● **ACTIONS TO TAKE**:
• A. From the Acacia rubricaulis page, copy word for word the part that starts at "Species of legume" and ends after "north eastern Australia.".
• B. According to the Acacia rubricaulis page, where is this shrub native to?

Acacia rubricaulis

Scientific classification
- Kingdom: Plantae
- Clade: Tracheophytes
- Clade: Angiosperms
- Clade: Eudicots
- Clade: Rosids
- Order: Fabales
- Family: Fabaceae
- Subfamily: Caesalpinioideae
- Clade: Mimosoid clade
- Genus: Acacia
- Species: A. rubricaulis
- Binomial name: Acacia rubricaulis Pedley

= Acacia rubricaulis =

- Genus: Acacia
- Species: rubricaulis
- Authority: Pedley

Species of legume

Acacia rubricaulis is a shrub belonging to the genus Acacia and the subgenus Juliflorae that is native to a small area in north eastern Australia.

● **Items drawn from a dataset**:
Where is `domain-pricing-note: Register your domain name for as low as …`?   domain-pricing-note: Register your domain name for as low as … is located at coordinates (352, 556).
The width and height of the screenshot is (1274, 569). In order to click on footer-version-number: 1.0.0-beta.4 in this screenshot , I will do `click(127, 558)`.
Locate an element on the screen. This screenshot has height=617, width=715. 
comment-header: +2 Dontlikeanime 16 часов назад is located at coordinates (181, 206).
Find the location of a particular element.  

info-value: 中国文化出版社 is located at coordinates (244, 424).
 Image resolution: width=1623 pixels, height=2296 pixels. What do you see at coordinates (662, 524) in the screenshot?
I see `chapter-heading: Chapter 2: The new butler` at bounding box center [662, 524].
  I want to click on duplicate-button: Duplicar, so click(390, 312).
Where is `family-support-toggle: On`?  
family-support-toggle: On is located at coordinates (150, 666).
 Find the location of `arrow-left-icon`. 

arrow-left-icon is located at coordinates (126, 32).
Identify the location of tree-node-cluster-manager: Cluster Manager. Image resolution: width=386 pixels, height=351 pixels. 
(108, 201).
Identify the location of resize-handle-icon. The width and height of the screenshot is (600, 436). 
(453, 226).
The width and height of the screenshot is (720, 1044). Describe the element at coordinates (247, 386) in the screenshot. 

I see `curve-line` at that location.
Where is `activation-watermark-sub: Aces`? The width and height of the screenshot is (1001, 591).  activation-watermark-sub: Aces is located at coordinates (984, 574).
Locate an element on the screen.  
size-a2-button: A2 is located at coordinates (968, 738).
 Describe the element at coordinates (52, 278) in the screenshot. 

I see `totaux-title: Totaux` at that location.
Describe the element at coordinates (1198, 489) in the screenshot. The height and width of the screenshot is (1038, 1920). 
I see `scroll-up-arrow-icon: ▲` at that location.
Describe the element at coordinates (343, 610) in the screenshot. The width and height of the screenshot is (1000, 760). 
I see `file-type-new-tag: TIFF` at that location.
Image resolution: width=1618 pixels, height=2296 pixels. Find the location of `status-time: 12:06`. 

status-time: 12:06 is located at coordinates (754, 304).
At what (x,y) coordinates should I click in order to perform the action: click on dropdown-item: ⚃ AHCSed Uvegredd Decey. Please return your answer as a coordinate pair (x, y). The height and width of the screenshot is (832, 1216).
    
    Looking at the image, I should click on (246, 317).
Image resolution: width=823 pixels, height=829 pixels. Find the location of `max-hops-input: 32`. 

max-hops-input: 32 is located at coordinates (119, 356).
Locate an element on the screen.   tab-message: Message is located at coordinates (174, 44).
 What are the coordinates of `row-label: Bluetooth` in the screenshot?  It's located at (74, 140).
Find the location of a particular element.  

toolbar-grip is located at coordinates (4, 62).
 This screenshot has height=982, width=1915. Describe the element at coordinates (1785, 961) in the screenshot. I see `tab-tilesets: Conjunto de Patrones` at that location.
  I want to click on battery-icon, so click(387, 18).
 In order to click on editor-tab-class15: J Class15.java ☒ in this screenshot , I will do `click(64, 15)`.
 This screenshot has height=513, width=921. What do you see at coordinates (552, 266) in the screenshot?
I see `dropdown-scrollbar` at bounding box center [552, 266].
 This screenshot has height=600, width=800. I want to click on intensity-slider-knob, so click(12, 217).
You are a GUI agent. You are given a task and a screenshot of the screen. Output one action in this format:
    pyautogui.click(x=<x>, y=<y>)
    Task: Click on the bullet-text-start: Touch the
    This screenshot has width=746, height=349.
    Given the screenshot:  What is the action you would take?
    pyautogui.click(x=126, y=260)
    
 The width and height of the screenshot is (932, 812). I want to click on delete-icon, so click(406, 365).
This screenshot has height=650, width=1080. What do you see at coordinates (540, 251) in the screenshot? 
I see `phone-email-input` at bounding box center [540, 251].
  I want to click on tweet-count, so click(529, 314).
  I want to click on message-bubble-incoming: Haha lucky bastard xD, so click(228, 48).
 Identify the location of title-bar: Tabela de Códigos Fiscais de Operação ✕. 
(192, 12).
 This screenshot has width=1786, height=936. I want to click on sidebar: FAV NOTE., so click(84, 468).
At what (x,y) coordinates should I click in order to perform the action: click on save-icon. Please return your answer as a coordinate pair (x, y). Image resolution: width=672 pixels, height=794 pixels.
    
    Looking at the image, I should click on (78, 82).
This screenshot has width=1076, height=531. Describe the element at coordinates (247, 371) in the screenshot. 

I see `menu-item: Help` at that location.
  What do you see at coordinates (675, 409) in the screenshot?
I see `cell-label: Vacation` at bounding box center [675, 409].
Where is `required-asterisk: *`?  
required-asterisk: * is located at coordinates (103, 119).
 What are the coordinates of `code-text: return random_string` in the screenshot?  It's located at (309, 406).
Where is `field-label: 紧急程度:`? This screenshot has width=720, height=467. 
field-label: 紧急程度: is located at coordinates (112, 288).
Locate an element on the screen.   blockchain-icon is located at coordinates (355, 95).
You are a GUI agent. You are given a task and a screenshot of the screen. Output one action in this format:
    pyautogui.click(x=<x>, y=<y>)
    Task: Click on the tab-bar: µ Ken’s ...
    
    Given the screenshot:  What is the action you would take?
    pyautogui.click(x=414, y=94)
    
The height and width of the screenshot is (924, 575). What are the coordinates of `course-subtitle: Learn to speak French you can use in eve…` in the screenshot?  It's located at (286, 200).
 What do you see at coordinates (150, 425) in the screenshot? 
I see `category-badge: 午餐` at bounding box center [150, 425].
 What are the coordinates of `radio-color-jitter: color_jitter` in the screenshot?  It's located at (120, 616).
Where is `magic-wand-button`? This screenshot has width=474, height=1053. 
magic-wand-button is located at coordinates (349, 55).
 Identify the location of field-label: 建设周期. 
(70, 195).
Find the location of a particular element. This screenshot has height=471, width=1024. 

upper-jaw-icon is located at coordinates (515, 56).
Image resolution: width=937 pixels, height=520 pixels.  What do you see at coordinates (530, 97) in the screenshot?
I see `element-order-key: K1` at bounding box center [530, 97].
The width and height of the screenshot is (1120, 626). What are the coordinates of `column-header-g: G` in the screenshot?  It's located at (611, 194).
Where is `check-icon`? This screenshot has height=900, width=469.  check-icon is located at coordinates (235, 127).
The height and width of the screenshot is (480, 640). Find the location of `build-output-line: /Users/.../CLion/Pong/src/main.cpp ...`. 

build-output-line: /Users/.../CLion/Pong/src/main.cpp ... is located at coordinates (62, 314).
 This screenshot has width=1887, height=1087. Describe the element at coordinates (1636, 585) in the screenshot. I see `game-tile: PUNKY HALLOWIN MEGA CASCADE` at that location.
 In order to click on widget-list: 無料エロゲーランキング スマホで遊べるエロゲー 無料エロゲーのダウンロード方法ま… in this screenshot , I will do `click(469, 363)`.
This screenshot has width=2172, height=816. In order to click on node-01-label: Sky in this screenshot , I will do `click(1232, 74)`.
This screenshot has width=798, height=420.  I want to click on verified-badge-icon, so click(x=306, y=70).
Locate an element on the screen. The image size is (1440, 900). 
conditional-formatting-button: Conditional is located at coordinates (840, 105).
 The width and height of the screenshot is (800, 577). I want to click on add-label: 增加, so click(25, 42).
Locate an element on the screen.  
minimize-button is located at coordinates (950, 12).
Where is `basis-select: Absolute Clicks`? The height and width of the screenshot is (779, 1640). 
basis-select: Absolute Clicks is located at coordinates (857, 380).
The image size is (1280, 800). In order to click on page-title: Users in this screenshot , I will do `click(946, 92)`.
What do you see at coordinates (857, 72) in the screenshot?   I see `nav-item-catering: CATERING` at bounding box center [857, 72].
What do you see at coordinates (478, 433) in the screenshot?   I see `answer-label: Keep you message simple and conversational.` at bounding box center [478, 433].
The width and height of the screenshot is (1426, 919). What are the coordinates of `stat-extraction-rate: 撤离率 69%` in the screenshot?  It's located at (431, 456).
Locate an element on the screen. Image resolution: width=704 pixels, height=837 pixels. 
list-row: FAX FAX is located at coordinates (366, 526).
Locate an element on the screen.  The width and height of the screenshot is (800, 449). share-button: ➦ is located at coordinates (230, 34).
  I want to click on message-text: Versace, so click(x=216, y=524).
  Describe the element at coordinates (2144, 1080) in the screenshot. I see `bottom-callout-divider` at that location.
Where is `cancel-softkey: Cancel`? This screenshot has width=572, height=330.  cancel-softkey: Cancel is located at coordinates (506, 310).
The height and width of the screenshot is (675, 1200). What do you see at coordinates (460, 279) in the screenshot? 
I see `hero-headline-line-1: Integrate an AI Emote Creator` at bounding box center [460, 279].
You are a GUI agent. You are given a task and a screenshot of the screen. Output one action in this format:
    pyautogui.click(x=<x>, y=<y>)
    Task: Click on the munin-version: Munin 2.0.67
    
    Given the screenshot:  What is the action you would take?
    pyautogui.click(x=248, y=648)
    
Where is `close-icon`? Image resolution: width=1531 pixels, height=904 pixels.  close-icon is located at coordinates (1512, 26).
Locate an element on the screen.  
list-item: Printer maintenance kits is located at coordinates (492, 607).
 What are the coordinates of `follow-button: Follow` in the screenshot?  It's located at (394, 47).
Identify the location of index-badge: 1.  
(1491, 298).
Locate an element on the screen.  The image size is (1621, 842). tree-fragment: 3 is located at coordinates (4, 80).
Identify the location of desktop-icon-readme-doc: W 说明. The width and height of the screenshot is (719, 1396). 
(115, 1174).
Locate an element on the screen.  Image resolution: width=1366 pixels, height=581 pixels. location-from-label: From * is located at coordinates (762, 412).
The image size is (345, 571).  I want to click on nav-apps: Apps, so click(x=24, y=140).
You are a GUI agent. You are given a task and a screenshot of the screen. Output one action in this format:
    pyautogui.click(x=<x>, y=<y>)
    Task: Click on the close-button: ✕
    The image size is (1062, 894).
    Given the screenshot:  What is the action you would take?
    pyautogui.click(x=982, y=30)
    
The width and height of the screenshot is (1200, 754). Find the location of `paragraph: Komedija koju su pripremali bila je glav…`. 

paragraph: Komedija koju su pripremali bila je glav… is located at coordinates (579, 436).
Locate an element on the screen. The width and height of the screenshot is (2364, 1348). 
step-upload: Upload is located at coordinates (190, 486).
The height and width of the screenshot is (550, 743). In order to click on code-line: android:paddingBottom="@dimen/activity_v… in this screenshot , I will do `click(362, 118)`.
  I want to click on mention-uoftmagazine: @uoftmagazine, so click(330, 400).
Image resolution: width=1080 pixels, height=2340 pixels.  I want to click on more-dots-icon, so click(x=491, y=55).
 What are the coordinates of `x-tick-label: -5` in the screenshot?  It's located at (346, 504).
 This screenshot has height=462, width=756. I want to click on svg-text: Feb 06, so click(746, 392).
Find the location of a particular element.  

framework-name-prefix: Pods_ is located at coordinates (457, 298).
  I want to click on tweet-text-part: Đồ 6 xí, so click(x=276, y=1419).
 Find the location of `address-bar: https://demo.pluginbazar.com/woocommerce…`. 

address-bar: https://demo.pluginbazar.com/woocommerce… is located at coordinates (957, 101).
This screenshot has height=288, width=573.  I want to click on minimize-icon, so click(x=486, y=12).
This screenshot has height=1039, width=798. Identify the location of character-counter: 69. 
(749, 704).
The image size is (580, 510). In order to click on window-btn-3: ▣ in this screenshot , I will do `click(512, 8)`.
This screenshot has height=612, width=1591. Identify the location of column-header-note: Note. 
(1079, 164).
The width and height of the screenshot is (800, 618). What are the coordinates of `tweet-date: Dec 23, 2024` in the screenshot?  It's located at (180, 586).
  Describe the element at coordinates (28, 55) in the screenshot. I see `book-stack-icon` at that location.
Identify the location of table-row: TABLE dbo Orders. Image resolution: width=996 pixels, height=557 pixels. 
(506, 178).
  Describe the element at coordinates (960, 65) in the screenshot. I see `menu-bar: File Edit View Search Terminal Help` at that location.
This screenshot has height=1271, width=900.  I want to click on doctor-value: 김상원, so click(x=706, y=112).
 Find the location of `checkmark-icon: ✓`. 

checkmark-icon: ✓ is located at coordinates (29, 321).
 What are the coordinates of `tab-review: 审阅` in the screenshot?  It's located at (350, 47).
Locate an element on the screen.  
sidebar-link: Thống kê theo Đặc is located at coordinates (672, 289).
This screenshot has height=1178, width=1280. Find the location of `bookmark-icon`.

● **EXERCISE ANSWERS**:
• A.
Species of legume

Acacia rubricaulis is a shrub belonging to the genus Acacia and the subgenus Juliflorae that is native to a small area in north eastern Australia.

• B. A small area in north eastern Australia.